Later on the day of the accident, Lark went to Robert Wood Johnson University Hospital, in New Brunswick, complaining of pain in her right (dominant) arm and shoulder and in her left knee. X-rays were negative for fractures, and she was given pain medication and discharged. Bruises on Lark’s arm, shoulder and knee resolved without treatment. About two weeks after her accident, she followed up with a physical therapist at Sall Myers Medical Associates because of neck and back pain. She went to physical therapy two to three times a week through May 2016, but had a four-month gap in therapy from October 2015 to February 2016. In February 2016, an MRI revealed herniations at cervical intervertebral discs C2-3 and C5-6 and bulges at C3-4, C4-5 and C6-7. In September 2016, Lark began seeing a pain management specialist.
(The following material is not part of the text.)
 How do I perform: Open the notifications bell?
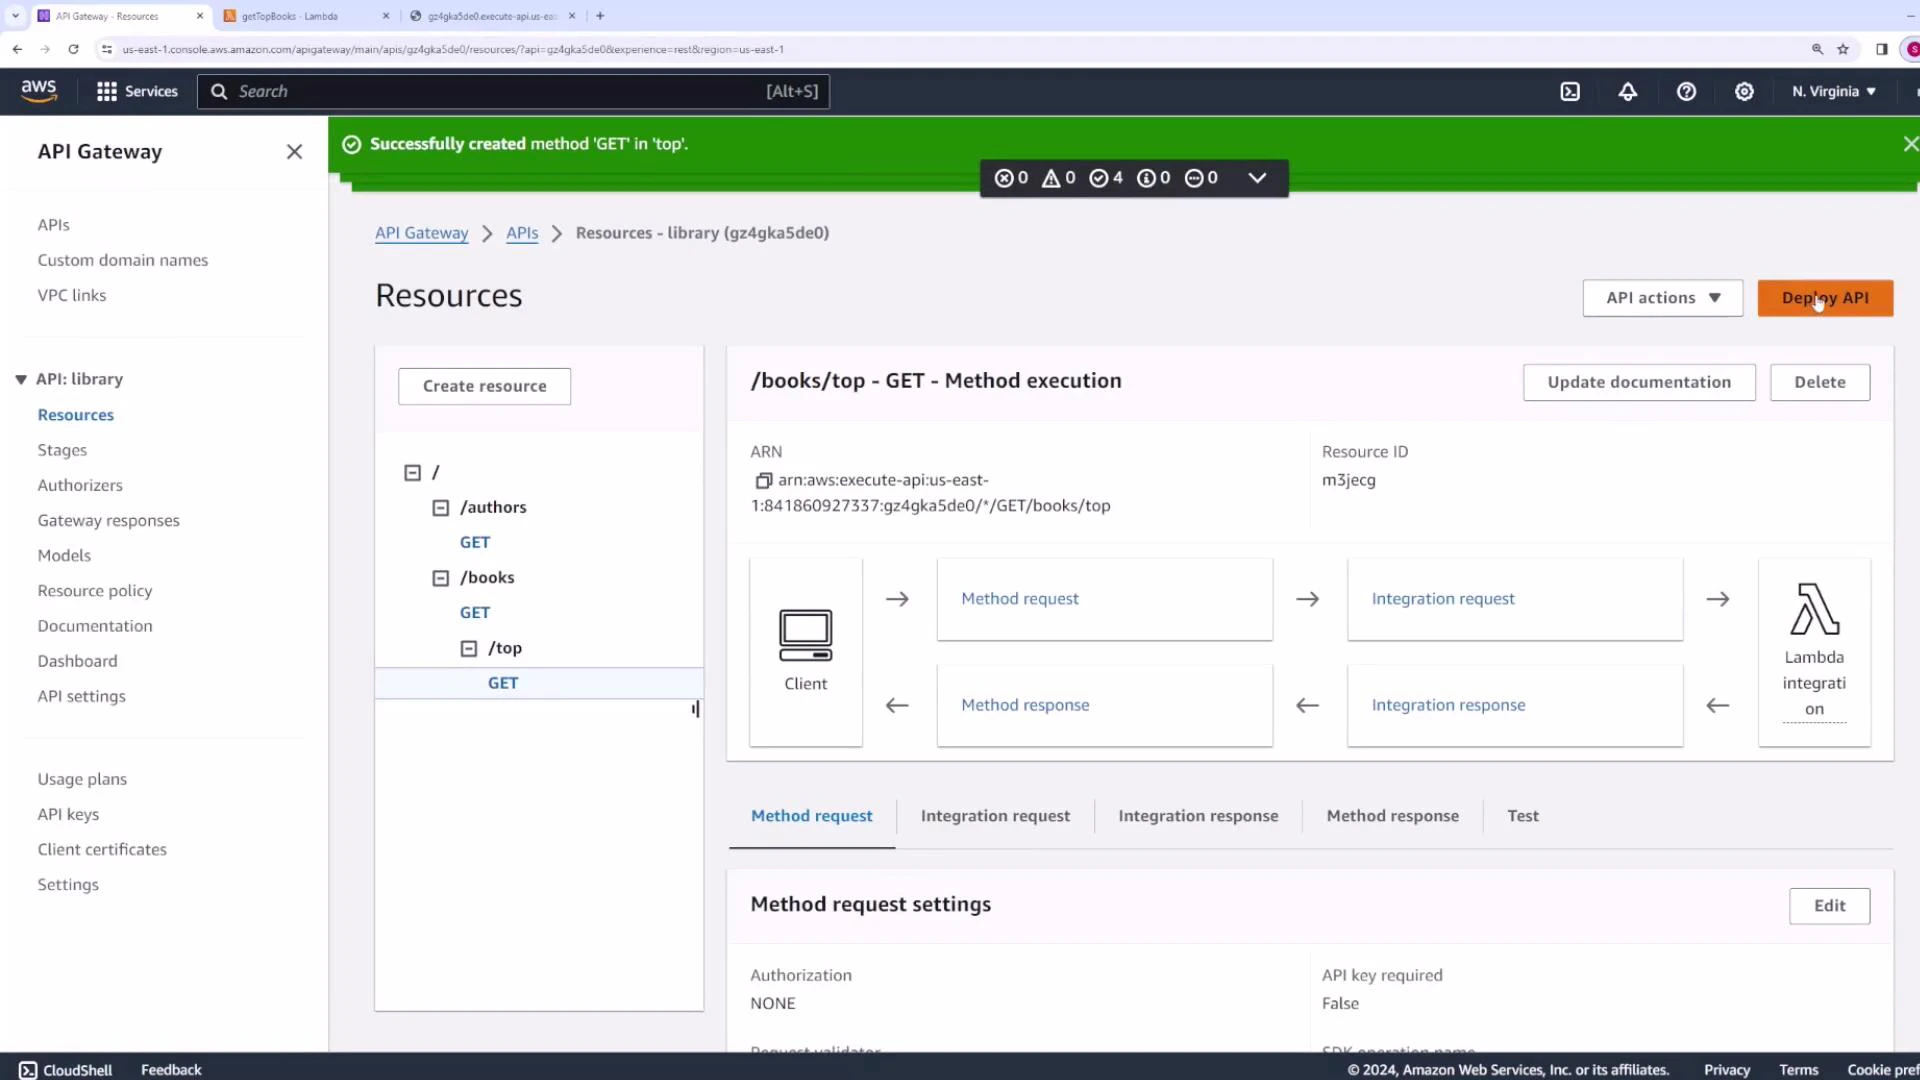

Two months later, the specialist administered a round of epidural injections of a steroid-based painkiller to her cervical spine. The specialist testified by video deposition that Lark’s injuries were causally related to her slip at the supermarket and are permanent. The doctor based his opinion on a review of her MRI films, her treatment and the time at which she reported the onset of pain. Lark said she has ongoing pain and discomfort in her neck which affects her daily activities, causes difficulty sleeping and makes sitting for extended periods at her desk uncomfortable. She sought damages for past and future pain and suffering. An expert orthopedist for Stop & Shop who examined Lark and her medical records said her MRIs showed degenerative changes to her cervical spine and her injuries were not caused by her accident.

Result:

The jury found that Stop & Shop was liable for Lark’s injuries and awarded her $125,000 for pain and suffering. The parties stipulated that if the jury rendered a plaintiff’s verdict, Lark would also be awarded $10,750 for past medical costs, which brought her total award to $135,750.

Camille Lark: $10,750 Personal Injury: Past Medical Cost; $125,000 Personal Injury: pain and suffering

Actual Award:

$135,750

Trial Information:

Judge:

Thomas J. Buck

Trial Length:

4
 days

Jury Vote:

6-0

Editor’s Comment:

This report is based on information provided by plaintiff’s and defense counsel.